People Who Want to Change Buddhism: A Commentary on YouTube Comments


“sorry but the Buddha didn't even teach about "rebirth". you are lost in superstition about falsely translated texts, later doctrines and have brought your Burmese village superstition to the West” —a YouTube comment, and a case in point to what follows



     Recently I posted a video I did with venerable Ajahn Punnadhammo of Arrow River Forest Hermitage in the northern wilds of Ontario, and with Brian Ruhe, my eccentric good friend in Vancouver BC. The video was on the issue of orthodox Theravada Buddhism being very politically incorrect by 21st-century western leftist standards, so that many western Buddhists feel compelled to try to change Theravada into something more compatible with neo-Marxism. This of course results in something that is no longer really Theravada, but of course “social justice warriors” don’t care about such things.

     Somehow the video became known to some of these aforementioned lefties, apparently, and so the comments section below the video swelled with criticisms and the insistence that, according to Dharma, society must be changed for the better, and with (apparently) a few western Buddhists taking issue with really noncontroversial aspects of Buddhism and the Pali language. Ironically but not surprisingly, some of the comments simply demonstrated the points we were making in the video.

Goals:
A. Name every person the YouTube comments commentary mentions by name.
B. Revise the YouTube comments commentary, starting with "Recently I posted" and going on through "about such things.", so that "good friend" becomes "longtime friend".
C. Carry on with the commentary on YouTube comments from the point where it stops.
The material that follows has no connection to the text above.

Given records:

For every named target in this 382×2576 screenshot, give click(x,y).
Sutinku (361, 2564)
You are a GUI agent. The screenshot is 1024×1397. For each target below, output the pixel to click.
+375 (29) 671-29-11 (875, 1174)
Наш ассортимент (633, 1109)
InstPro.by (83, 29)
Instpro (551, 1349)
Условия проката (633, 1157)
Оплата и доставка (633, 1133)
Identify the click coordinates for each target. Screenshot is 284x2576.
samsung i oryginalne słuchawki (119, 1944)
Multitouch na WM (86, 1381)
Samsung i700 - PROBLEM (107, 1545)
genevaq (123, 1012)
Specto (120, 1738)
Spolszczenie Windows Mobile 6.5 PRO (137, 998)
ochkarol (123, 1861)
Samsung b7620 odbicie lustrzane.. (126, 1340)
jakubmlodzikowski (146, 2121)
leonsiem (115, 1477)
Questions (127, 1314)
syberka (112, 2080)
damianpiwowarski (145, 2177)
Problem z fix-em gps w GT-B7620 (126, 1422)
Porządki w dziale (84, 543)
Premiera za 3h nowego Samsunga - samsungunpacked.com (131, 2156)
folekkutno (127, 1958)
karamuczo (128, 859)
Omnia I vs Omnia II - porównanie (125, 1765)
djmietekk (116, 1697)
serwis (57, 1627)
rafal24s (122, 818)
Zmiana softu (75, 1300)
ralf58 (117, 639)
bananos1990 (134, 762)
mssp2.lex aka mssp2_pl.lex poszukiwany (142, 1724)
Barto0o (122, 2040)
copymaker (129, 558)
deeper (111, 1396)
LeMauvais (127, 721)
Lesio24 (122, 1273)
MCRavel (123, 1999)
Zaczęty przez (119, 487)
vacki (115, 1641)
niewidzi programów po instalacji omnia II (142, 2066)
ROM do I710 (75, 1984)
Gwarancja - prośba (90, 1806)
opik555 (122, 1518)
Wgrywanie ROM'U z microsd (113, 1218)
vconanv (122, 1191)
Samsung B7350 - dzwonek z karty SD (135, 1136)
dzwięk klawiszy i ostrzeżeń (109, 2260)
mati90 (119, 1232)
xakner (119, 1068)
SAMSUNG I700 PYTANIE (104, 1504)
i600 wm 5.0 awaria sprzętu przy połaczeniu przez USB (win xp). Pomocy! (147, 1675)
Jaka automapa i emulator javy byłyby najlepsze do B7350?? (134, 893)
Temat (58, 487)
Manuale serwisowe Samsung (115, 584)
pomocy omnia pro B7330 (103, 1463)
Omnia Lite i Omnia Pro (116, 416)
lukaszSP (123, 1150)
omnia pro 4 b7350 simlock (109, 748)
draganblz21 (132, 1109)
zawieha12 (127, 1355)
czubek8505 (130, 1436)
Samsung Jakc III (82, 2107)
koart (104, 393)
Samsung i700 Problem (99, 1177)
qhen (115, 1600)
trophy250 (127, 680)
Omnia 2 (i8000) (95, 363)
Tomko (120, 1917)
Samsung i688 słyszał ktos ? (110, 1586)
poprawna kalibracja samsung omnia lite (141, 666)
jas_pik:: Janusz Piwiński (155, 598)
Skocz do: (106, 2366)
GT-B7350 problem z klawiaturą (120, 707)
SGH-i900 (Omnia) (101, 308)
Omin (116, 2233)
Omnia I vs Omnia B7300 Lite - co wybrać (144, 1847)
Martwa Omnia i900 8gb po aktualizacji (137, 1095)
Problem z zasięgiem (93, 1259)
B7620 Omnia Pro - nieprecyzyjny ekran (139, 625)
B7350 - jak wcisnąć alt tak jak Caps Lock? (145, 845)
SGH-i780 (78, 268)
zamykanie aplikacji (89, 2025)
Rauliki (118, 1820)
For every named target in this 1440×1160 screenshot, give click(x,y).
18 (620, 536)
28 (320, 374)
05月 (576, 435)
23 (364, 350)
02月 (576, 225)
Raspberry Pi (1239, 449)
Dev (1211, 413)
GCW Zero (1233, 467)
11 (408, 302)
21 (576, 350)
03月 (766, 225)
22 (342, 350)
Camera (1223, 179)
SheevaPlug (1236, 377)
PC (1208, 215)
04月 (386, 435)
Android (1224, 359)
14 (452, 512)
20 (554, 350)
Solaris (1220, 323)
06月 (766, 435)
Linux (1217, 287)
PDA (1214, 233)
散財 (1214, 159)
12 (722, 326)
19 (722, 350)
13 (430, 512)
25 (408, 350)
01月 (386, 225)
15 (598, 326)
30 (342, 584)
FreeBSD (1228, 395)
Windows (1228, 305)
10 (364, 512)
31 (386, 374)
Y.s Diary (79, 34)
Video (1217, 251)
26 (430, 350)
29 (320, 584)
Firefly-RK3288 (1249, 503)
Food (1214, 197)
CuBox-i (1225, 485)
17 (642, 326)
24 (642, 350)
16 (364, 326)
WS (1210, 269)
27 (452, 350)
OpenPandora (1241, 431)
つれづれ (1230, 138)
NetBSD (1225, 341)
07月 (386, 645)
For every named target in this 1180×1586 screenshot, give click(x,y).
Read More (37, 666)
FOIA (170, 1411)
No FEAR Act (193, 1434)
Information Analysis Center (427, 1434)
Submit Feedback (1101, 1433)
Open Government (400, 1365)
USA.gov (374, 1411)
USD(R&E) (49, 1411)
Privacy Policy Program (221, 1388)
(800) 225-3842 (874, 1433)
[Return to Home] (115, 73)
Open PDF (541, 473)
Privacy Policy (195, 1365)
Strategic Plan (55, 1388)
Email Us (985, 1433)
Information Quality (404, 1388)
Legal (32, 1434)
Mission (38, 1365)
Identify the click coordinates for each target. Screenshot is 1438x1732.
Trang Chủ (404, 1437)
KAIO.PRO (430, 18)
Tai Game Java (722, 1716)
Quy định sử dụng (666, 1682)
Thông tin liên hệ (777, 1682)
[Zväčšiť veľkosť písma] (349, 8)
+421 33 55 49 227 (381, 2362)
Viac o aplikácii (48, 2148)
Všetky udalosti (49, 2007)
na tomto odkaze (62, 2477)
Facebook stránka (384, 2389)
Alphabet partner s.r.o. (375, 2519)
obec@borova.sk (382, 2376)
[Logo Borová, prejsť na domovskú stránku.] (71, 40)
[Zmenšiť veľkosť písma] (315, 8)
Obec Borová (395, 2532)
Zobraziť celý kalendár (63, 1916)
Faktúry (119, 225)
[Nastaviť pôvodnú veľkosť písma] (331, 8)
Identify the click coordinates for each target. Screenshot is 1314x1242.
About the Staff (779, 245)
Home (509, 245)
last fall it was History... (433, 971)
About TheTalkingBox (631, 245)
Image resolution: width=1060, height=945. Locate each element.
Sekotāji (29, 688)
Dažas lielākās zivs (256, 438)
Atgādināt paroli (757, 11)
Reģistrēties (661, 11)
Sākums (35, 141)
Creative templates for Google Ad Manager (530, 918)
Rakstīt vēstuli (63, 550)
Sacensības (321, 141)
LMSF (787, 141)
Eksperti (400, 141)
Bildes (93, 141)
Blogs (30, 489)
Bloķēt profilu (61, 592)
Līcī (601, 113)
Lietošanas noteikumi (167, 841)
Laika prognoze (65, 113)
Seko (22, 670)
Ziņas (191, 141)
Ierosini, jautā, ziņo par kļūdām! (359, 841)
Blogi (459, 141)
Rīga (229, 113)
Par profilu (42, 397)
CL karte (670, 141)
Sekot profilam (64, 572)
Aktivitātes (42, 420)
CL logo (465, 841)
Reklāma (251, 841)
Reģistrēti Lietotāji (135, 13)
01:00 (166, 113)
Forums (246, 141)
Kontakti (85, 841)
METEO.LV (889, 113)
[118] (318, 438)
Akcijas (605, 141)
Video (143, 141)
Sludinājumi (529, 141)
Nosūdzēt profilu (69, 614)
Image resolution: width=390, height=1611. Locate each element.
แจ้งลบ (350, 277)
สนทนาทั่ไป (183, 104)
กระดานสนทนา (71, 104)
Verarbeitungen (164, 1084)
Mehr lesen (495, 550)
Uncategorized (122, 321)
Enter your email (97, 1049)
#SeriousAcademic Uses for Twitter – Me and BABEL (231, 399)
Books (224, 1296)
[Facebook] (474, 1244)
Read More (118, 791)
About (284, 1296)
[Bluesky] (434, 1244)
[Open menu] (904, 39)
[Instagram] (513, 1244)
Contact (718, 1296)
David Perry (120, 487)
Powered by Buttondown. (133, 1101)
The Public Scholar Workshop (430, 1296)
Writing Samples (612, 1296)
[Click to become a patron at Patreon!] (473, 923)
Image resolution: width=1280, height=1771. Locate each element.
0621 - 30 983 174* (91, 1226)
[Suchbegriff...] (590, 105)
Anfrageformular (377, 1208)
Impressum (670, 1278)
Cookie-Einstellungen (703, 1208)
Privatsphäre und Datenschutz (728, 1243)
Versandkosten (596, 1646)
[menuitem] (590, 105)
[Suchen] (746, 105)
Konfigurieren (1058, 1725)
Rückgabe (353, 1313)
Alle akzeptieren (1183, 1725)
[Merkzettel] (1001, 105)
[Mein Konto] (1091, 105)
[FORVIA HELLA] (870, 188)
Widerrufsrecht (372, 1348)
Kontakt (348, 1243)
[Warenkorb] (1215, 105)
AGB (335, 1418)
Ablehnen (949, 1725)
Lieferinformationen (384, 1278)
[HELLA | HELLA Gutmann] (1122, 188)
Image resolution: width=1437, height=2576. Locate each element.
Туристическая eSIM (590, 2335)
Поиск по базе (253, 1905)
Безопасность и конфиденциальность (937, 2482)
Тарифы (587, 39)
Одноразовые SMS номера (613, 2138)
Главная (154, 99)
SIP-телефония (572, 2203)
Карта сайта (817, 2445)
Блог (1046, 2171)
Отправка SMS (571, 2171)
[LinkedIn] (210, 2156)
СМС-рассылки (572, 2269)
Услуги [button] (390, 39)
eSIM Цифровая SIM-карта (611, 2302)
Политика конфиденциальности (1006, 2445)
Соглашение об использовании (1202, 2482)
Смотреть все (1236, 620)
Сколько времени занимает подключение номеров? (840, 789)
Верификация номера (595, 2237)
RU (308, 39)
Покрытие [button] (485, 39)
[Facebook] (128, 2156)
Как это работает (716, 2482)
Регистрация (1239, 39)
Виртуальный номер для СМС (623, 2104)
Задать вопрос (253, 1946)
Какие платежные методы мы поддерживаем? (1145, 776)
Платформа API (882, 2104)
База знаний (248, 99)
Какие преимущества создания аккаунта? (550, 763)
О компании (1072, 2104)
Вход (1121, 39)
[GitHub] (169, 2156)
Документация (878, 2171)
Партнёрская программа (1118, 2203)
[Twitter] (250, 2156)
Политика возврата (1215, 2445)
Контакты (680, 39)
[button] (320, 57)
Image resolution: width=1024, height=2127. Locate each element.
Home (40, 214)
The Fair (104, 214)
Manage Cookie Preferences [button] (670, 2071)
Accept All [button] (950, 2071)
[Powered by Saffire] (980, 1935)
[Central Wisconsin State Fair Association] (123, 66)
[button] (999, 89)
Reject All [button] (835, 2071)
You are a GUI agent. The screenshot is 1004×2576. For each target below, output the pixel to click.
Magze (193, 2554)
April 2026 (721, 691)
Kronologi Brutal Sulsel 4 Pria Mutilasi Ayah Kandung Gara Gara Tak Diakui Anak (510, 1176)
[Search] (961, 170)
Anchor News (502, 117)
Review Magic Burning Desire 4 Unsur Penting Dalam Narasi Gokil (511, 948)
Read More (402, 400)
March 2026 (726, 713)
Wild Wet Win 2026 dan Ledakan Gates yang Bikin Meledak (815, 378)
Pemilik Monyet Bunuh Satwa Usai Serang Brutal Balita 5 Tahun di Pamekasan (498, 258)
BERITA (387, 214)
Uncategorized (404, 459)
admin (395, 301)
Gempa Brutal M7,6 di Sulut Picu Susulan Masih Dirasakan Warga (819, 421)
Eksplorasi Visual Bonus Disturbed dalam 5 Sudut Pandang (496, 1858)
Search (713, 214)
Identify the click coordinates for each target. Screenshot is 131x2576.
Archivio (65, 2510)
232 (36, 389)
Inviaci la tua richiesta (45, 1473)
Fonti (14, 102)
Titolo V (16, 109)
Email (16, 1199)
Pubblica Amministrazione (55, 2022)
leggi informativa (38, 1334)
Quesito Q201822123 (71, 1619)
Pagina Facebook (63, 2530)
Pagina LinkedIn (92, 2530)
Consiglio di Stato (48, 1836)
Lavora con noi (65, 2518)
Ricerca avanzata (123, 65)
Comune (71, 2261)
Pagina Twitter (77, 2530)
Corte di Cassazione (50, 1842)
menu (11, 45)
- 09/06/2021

Results for the exercise:
A. the Buddha, Ajahn Punnadhammo, Brian Ruhe

B.
Recently I posted a video I did with venerable Ajahn Punnadhammo of Arrow River Forest Hermitage in the northern wilds of Ontario, and with Brian Ruhe, my eccentric longtime friend in Vancouver BC. The video was on the issue of orthodox Theravada Buddhism being very politically incorrect by 21st-century western leftist standards, so that many western Buddhists feel compelled to try to change Theravada into something more compatible with neo-Marxism. This of course results in something that is no longer really Theravada, but of course “social justice warriors” don’t care about such things.

C.
     I engaged in some prolonged back-and-forth with two of these commentators. One of them mainly was insisting that there was no slavery in ancient India, and that there is no word for “slave” in the Pali language (actually it is dāsa, but more on that later). The other was insisting that the Buddha never taught rebirth, and that the standard interpretations of kamma/karma itself is “superstitious.” Both of these people were at least somewhat knowledgeable with regard to Buddhism and Buddhist texts, so they weren’t wallowing at the level of, say, an evangelical Christian criticizing Buddhism in the comments of Breitbart. It is difficult to explain things well in YouTube comments, and so one purpose of this post, not the most important purpose I hope, is to present a case for my point of view, namely that there WAS slavery in ancient India, and that there is no way of knowing that the Buddha DIDN’T teach rebirth.

     Those of you who are interested in the original back-and-forth exchanges can read the comments under the video yourselves; though here I will point out that the person who insisted that there was no slavery in ancient India based his arguments on two points: 1) the testimony of an ancient Greek who visited India in ancient times, and 2) the fact that the Pali word for slave, dāsa, was originally a term referring to an aboriginal ethnicity of people in northwestern India in Rig Vedic times.

     The first argument is a relatively weak one, considering that there is an abundance of evidence, for example found in the ancient Indian Pali texts themselves, that slavery was common in the Ganges Valley at or slightly after the Buddha’s time, say around the 5th and 4th centuries BCE. As I pointed out in the back-and-forth, runaway slaves are not allowed to be ordained, and it was even allowable in ancient times to donate slaves to monasteries. It was touched upon in the video, I think, that a sutta of the Majjhima Nikāya, M.93, refers to the Yonas or Greeks, stating that they have only two castes, masters and slaves, and that the masters can become slaves and vice versa. (This is probably an anachronism, considering that the Greeks probably were not well known to the Indians of the central and eastern Ganges Valley until after the time of Alexander’s conquests, but still it is ancient.) The word used in these contexts is of course the Pali word dāso, which means “slave.” (The word for “master” here is ayyo.) Also, outside of Buddhist texts, at least one Ashokan inscription mentions Ashoka’s wholesome act of freeing most if not all of his slaves.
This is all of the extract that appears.